Lionel Shriver meets Mark Haddon in this break-out debut
Despite living in the same three-flat house in the suburbs of London, the residents are strangers to one another. The bottom floor is home to Tam, a recent ex-cop who spends his days drowning his sorrows in whisky. On the middle floor is Nick, a young man with Asperger’s who likes to stick to his schedules and routines. The top floor belongs to Karen, a doctor and researcher who has spent her life trying to understand the rising rates of autism. They have lived their lives separately, until now, when an unsolved murder and the man on the middle floor connect them all together. Told from three points of view, The Man on the Middle Floor is about disconnection in all its forms; sexual, physical, parental and emotional. It questions whether society is meeting the needs of the fast growing autistic section of society, or exacerbating it.Thought-provoking and thrilling, The Man on the Middle Floor will leave readers talking.
The Man on the Middle Floor is available now in ebook and paperback.
Well now, this is quite a book. I don’t know what I was expecting but I’m not sure it was quite what I got. The eponymous man on the middle floor is Nick, a man in his early 20s with Asberger’s Syndrome. He’s living on his own in a flat, coping by having strict routines. Unfortunately, he’s been misunderstood by his family and has not had the easiest time but at least living alone gives him the order he needs. Until something happens that shakes up his life. This something happens early on in the novel and it shocked me to the core. It really changed the tone of the book for me.

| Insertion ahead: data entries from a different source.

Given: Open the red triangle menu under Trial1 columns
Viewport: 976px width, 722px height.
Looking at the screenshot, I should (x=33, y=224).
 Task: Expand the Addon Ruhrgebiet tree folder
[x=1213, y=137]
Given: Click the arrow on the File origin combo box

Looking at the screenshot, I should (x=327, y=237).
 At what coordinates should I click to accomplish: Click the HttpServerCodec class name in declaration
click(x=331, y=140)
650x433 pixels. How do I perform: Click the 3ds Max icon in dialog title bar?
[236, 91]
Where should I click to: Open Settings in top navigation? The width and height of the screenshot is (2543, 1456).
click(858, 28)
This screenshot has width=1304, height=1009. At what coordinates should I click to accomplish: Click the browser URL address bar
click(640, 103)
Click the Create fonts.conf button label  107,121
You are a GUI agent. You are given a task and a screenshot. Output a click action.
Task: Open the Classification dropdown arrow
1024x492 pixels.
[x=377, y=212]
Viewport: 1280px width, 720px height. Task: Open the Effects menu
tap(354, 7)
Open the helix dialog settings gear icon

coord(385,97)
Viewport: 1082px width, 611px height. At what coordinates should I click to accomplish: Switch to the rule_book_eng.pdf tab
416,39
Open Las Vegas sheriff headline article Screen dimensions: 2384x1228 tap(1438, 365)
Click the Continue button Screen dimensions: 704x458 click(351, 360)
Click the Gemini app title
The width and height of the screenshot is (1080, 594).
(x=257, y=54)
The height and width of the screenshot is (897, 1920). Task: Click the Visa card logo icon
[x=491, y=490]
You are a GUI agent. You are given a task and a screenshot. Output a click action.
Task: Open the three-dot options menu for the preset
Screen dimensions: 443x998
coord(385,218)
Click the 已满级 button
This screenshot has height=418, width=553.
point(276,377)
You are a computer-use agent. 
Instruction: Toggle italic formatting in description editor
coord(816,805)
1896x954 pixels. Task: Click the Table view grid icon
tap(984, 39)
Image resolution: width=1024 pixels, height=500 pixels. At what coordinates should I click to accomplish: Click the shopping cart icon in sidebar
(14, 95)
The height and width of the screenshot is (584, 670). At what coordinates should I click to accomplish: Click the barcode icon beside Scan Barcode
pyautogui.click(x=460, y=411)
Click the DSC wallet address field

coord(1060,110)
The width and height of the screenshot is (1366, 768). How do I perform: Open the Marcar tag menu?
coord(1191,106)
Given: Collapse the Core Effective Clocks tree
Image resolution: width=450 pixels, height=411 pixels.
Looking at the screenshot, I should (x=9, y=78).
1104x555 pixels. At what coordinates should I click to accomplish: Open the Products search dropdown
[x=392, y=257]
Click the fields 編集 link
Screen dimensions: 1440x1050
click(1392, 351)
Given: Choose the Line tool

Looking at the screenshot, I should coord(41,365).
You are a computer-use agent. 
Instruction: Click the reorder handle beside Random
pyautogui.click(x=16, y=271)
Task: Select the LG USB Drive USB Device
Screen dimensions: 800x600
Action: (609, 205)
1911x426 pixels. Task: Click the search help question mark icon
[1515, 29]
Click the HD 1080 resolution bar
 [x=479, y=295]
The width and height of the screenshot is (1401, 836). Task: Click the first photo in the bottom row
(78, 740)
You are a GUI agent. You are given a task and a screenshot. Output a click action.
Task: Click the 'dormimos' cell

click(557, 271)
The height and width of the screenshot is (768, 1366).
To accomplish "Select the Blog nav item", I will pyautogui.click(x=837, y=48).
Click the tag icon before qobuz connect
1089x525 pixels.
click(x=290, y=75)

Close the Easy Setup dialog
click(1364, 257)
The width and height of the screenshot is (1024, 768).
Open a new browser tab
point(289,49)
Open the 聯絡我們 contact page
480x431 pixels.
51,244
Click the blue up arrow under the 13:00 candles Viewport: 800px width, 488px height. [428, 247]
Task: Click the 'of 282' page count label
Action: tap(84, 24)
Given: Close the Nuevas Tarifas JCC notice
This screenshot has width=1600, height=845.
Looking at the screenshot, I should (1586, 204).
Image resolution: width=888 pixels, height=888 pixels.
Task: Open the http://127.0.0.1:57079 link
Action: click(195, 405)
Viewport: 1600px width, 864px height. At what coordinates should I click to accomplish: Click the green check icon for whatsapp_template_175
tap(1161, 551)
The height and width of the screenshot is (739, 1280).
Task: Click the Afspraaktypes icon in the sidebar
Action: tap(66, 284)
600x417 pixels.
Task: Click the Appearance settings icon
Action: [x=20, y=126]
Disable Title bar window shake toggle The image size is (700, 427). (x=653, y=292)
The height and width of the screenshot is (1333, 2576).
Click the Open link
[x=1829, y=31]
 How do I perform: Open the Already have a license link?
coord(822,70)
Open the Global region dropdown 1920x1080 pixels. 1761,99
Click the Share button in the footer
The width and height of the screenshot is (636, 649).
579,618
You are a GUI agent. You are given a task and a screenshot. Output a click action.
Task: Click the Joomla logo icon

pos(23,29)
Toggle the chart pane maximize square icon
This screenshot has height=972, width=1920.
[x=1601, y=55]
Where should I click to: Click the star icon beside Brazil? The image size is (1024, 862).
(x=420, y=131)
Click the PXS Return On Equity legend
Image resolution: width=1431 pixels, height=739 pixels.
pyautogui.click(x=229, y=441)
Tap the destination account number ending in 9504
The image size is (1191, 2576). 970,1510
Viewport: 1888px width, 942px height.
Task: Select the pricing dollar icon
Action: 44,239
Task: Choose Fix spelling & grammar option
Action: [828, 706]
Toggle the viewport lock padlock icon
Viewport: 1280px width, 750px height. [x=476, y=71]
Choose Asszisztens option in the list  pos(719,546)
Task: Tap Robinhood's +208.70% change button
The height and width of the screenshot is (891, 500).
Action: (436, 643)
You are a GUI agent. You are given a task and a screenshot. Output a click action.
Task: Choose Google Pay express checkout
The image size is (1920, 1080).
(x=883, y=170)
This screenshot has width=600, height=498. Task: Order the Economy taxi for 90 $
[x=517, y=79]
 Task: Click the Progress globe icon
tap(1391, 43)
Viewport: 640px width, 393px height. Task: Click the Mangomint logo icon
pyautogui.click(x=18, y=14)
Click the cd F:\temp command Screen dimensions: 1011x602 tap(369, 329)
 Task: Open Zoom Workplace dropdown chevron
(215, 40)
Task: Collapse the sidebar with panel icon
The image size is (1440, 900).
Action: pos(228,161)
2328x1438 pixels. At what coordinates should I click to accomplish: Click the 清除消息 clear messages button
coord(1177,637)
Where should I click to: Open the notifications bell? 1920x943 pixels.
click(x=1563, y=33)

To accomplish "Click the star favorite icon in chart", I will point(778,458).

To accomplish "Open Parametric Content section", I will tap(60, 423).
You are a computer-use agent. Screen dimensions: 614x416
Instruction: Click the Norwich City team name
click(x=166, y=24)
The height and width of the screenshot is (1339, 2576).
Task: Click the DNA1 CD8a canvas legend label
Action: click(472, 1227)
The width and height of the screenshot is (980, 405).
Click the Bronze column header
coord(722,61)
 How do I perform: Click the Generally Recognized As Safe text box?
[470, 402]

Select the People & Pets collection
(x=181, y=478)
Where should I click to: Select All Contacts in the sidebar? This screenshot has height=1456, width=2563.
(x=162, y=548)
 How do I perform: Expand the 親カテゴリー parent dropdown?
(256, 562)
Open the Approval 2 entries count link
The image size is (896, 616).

The ground floor flat is occupied by Tam, a policeman frustrated by modern policing. And the flat above Nick’s is occupied by Karen, a doctor who just happens to specialise in research related to autism. One fateful week they all seem to collide for the first time.
This book was like a doll’s house where you open the front of it and peer inside. I had a bird’s eye view of the goings on and I just couldn’t stop reading, despite the difficult storylines and thoroughly unlikeable characters, who I actually found really quite fascinating. Karen, in particular, is so incredibly selfish that I really disliked her, but I also found her so intriguing to read about.
It’s billed as Lionel Shriver meets Mark Haddon, a very accurate description in my opinion. Comparison with The Curious Incident is inevitable, but The Man on the Middle Floor is much grittier and far more disturbing, particularly in relation to Nick, but also Karen’s relationship with her children.
Elizabeth S. Moore certainly doesn’t hold back. This book packs many a punch in its 300 or so pages. It’s unexpected, thought-provoking, interesting, shocking and a very well thought out book. It’s certainly one I won’t forget in a hurry!
Elizabeth S. Moore has worked as a journalist since she won the Decanter Young Wine Writer of the Year at seventeen. She has written columns and articles on restaurants, politics, South Africa and all things foodie. She comes from a family that has given her a lot of writing material and is currently finishing her second book, having written the first after completing the Faber Write a Novel course and being approached by fourteen agents after reading an excerpt of her novel to industry professionals. Elizabeth lives in London with her South African husband and has three daughters and a son as well as two lazy Labradors.